** begin Selected excerpt **
# Early Season Player Grades



## sheefo13 (Jul 13, 2002)

Well give the players grades. Please give an explanation for each player. These posts will be tiem consuming but just do it. Sort it by Position and then sort by depth chart. Grade scales will be A+ through F. Also incomplete if needed. I will post mine once I get the time.


----------



## Flanders (Jul 24, 2004)

Why not start it off with the Kevin Garnett himself?










*Kevin Garnett:*

*A* (would be A+ if we didn't lose a couple questionable games)

- KG has proven time and time again that he is the best player on the planet. He may not be grabbing as many rebounds and scoring as many points as his old self, but he is shooting the ball at a 57% clip. The reason for Garnett's high FG% is because he is playing in the paint more than I have ever seen. Sure, tonight against the Kings he had an awful game shooting jumper after jumper, but all season long KG has been banging in the paint and hitting those high percentage shots.
** end Selected excerpt **
## Written instruction 1
In the player grades thread:
(a) What grade scale did sheefo13 set for the grades?
(b) What field goal percentage does Flanders say Kevin Garnett is shooting?
(c) Against which team did Garnett have an awful game shooting jumper after jumper?
** begin Exercise materials **
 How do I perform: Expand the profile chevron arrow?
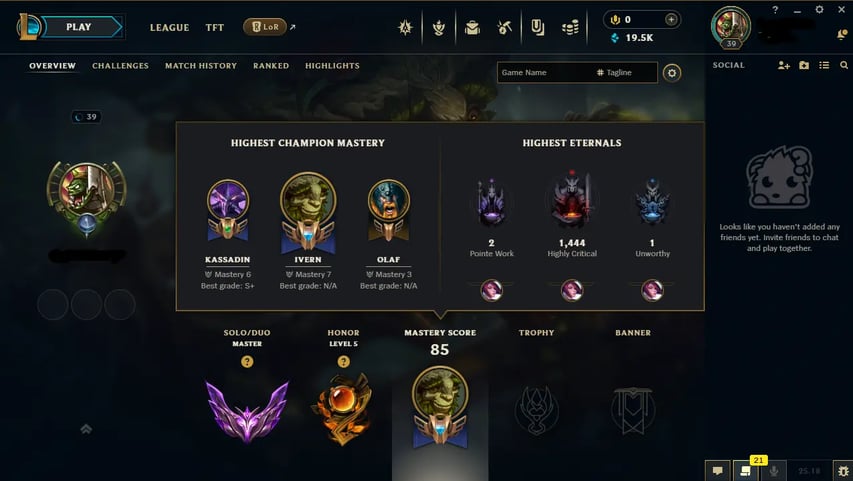86,429
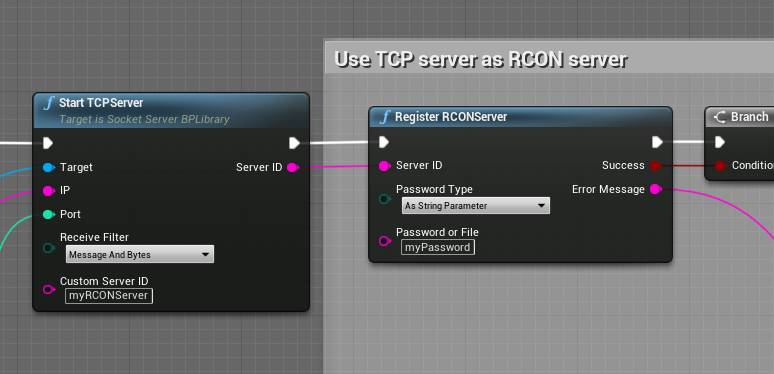Click the As String Parameter dropdown arrow
The height and width of the screenshot is (374, 774).
coord(541,205)
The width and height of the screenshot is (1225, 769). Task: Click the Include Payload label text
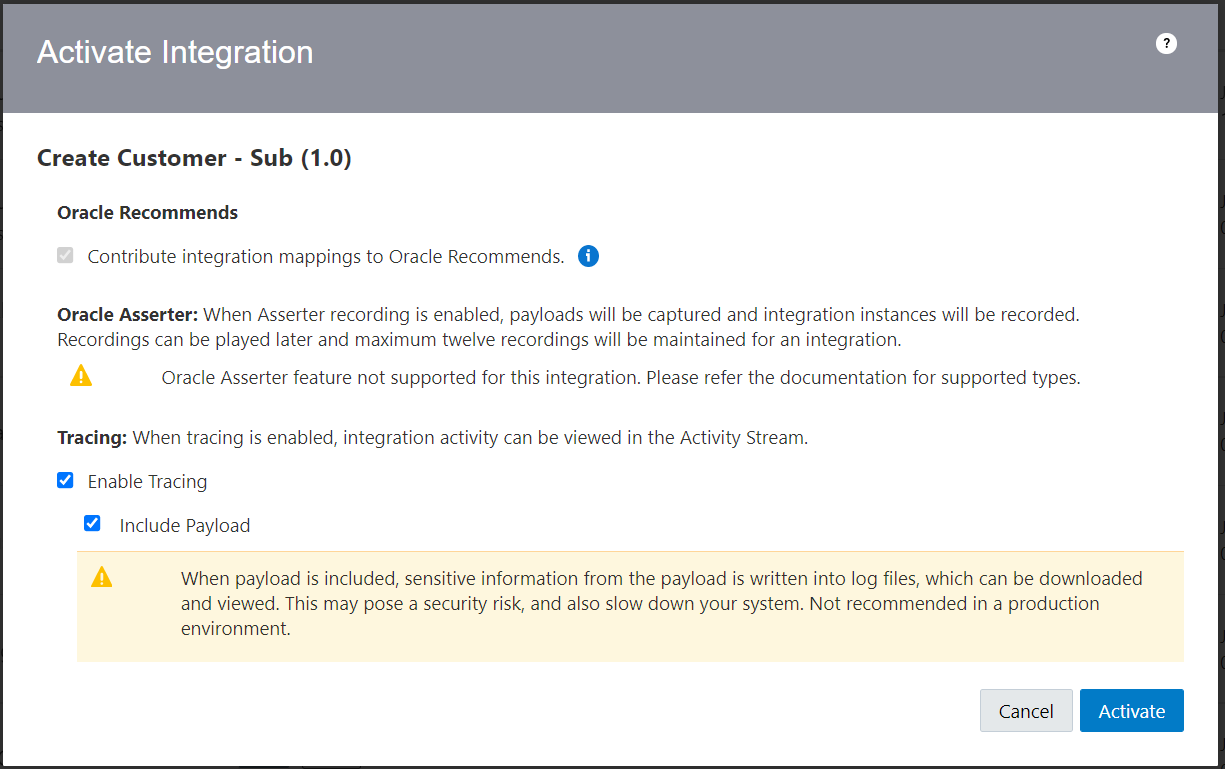[185, 525]
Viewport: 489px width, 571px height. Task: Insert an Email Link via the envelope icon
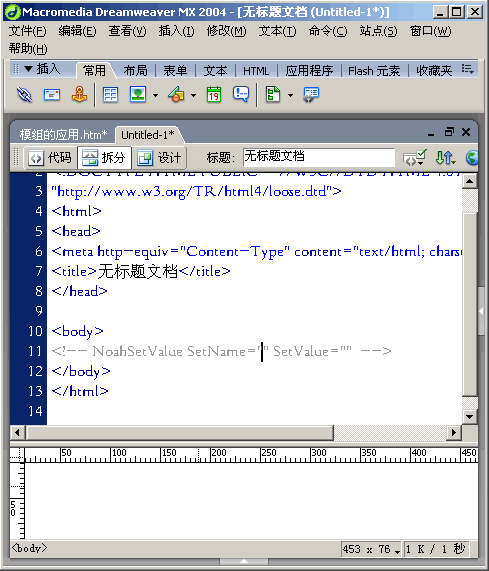tap(52, 95)
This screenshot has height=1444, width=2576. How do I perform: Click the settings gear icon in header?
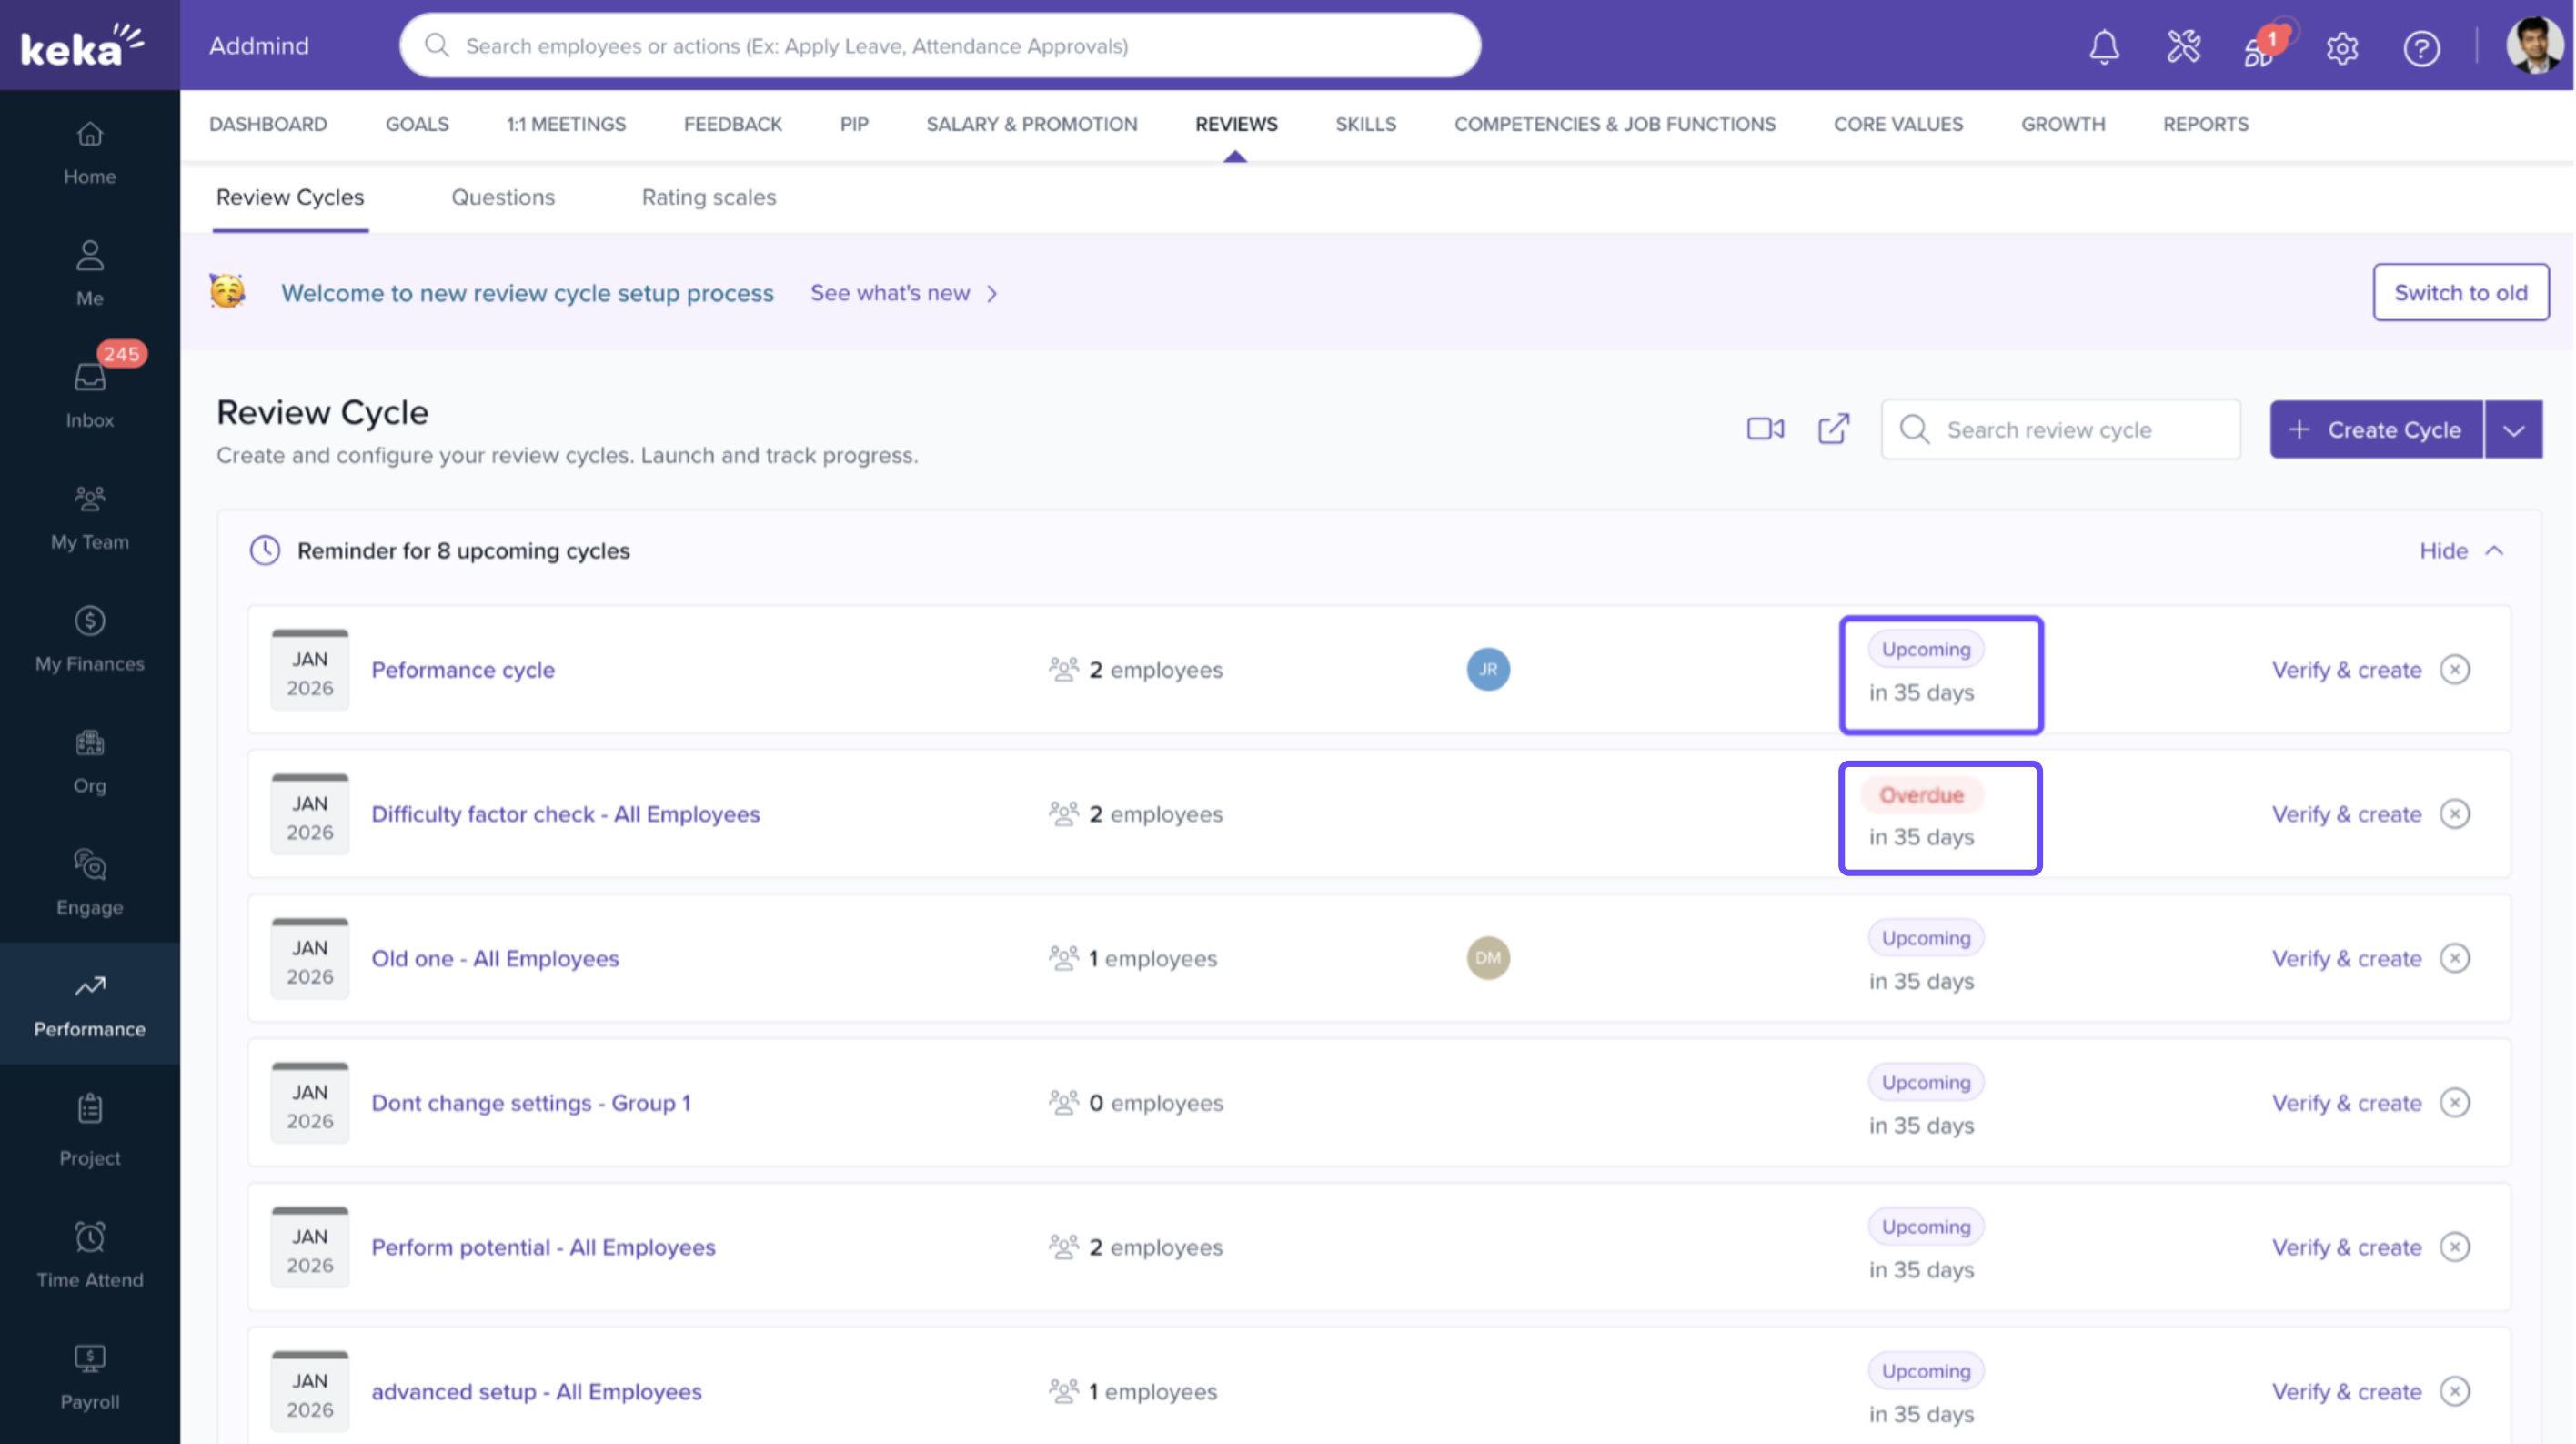pyautogui.click(x=2341, y=47)
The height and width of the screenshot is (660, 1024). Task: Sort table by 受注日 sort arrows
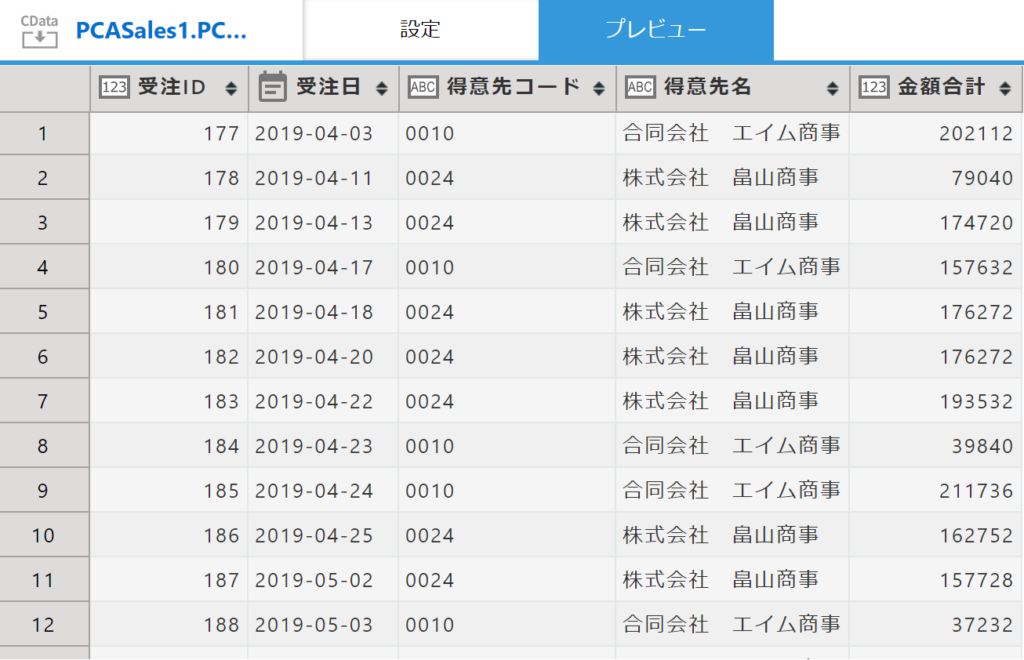pyautogui.click(x=381, y=89)
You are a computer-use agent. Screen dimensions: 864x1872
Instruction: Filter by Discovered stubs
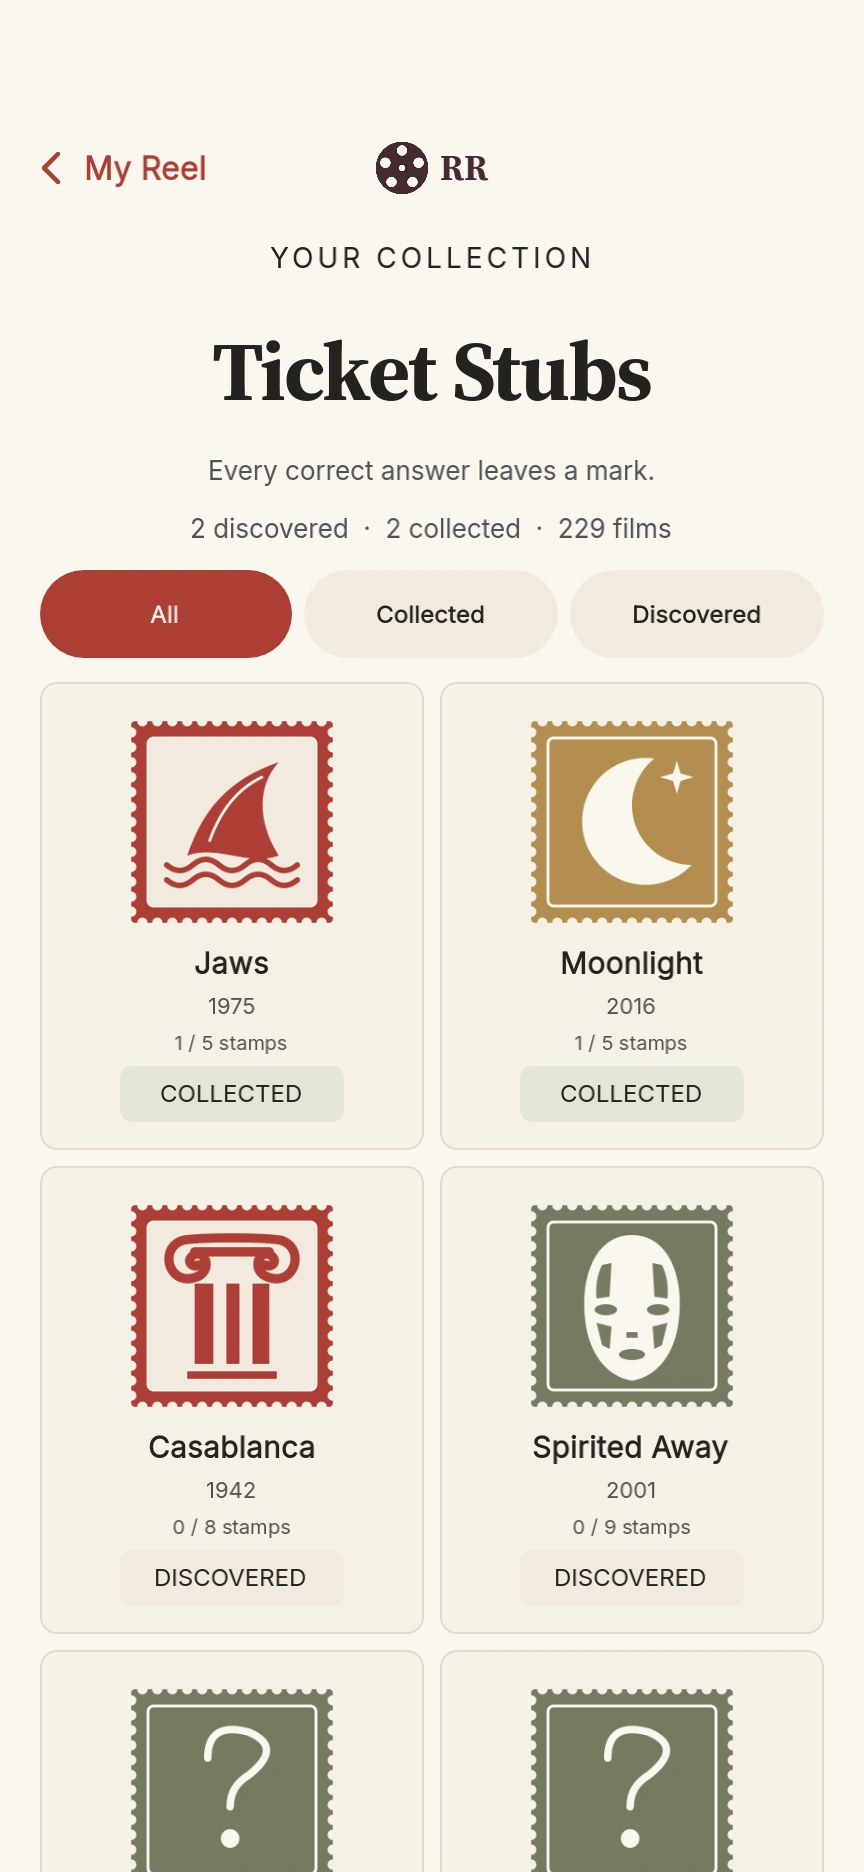(x=697, y=614)
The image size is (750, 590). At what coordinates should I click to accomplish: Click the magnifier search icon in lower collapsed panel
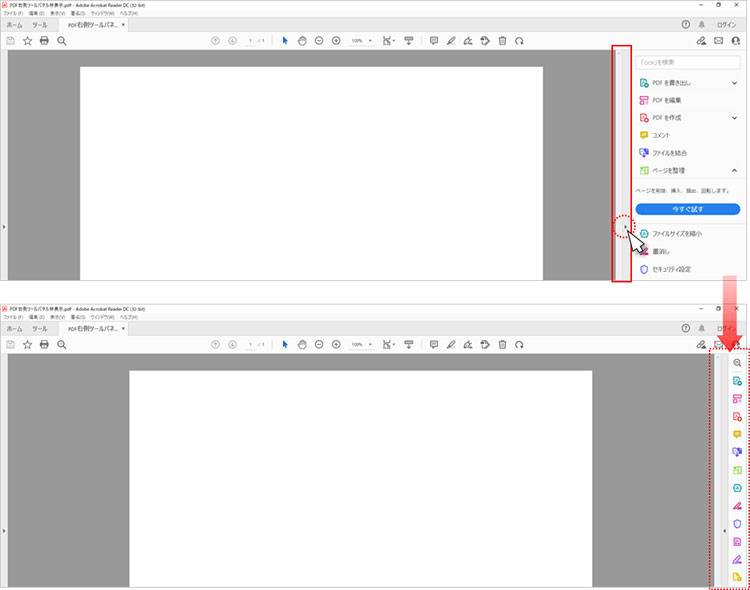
** end Exercise materials **
## Written instruction 2
Can you copy, word for word, the lines of the entries between the line holding "The width and" and the line holding "tap(52, 95)", inclusive, leaving the pictures out?

## Written solution 1
(a) A+ through F, with incomplete if needed.
(b) 57%.
(c) The Kings.

## Written solution 2
The width and height of the screenshot is (1225, 769). Task: Click the Include Payload label text
[185, 525]
Viewport: 489px width, 571px height. Task: Insert an Email Link via the envelope icon
tap(52, 95)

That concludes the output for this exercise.